**Tugas Anda**
Menurut Zaki dalam kutipan tentang pendidikan di era reformasi, kelas menengah Muslim muncul dari proses apa?

**Kutipan untuk Dibaca**
Perbincangan berlanjut. Siang itu di hari Senin (27/3/2022) kami dari Komunitas Tajdid Pendidikan mengangkat tema perbincangan pendidikan di era reformasi. Perbincangan dengan tema ini kami angkat, karena era reformasi membawa perubahan yang signifikan dalam berbagai aspek kehidupan. Termasuk aspek pendidikan salah satunya yang mengalami perubahan. Bidang pendidikan di mana sebelum reformasi serba sentralistik, begitu reformasi muncul keadaan desentralisasi harus di hadapi pendidikan.
Termasuk aspek peran serta masyarakat dalam pendidikan tumbuh bak jamur di musim hujan. Bagaimana latar belakang dan peran sosial dari masyarakat dalam pendidikan serta strategi apa yang digunakan untuk mewujudkan eksistensi keberlanjutan dakwah pendidikan, menjadi obrolan kami di siang itu. Berikut kami rangkum perbincangannya di komunitas.
Mengawali perbincangan, kami mengupas latar belakang. Bahwasannya kelas menengah muslim atau middle class moslem muncul sejak Orde Baru (1990-an). Mereka merupakan kelompok masyarakat baru. Kelompok masyarakat ini muncul difasilitasi oleh keberhasilan pembangunan ekonomi dan pendidikan dari modernisasi Orde Baru. Sejak era 1980-an, Indonesia memiliki sejumlah besar tenaga ahli (skilled man-power) yang terdiri dari manajer, profesional terlatih, teknisi, guru dan dosen. dan berbagai SDM yang berkualitas.
Berdasarkan profesi, kelas menengah ini kemudian menjadi kelompok penting di birokrasi pemerintah dan juga sektor swasta. Beberapa pengamat seperti Hefner, Kuntowijoyo, Arief Budiman, Ramage berkesimpulan bahwa kelas sosial ekonomi baru telah muncul secara fenomenal di Indonesia. Mereka muncul sebagai sebuah kelas menengah yang terdapat akademisi, cendekiawan, reformis, intelektual, pengusaha muda, pengacara, politisi, aktivis kebudayaan, teknokrat, aktivis LSM, dai, publik figur, presenter,
pengamat, ujar Zaki.
Kemunculan kelas menengah ini diikuti pula oleh peningkatan semangat pada kehidupan agama. Fenomena ini terjadi era 1980-1990 ketika kaum menengah Islam bangkit untuk ke semangat keagamaan di wilayah perkotaan yang tersentuh oleh pembangunan ekonomi dan perubahan sosial secara intens. Fenomena memiliki efek domino pada peningkatan ketaatan beragama.
“Kelas menengah Muslim ini muncul dari proses urbanisasi yang terjadi sejak tahun 1960-an. Industrialisasi dan pembangunan yang sentralistik telah mendorong urbanisasi kaum santri dari desa ke kota. Mereka dihadapkan dilema antara tuntutan menjadi modern yang berpotensi alienasi dan dislokasi, dengan bagaimana mempertahankan akar budaya
santri dengan resiko “kehilangan” modernitas,” ujar Zaki di tengah-tengah obrolan.

**Data yang Diberikan**
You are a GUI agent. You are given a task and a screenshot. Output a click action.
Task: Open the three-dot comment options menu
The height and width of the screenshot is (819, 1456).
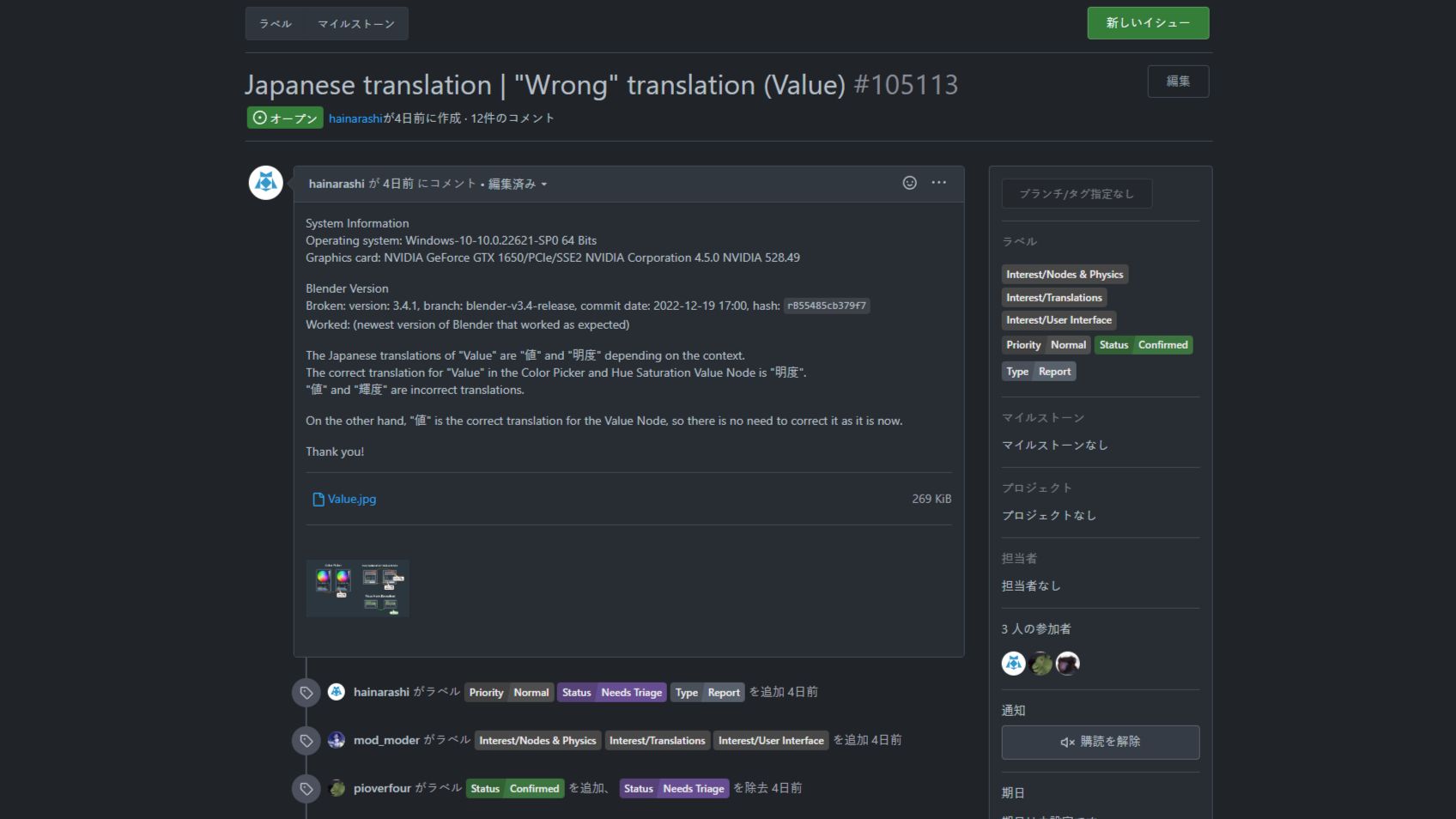(939, 183)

**Jawaban Tugas**
Kelas menengah Muslim muncul dari proses urbanisasi yang terjadi sejak tahun 1960-an.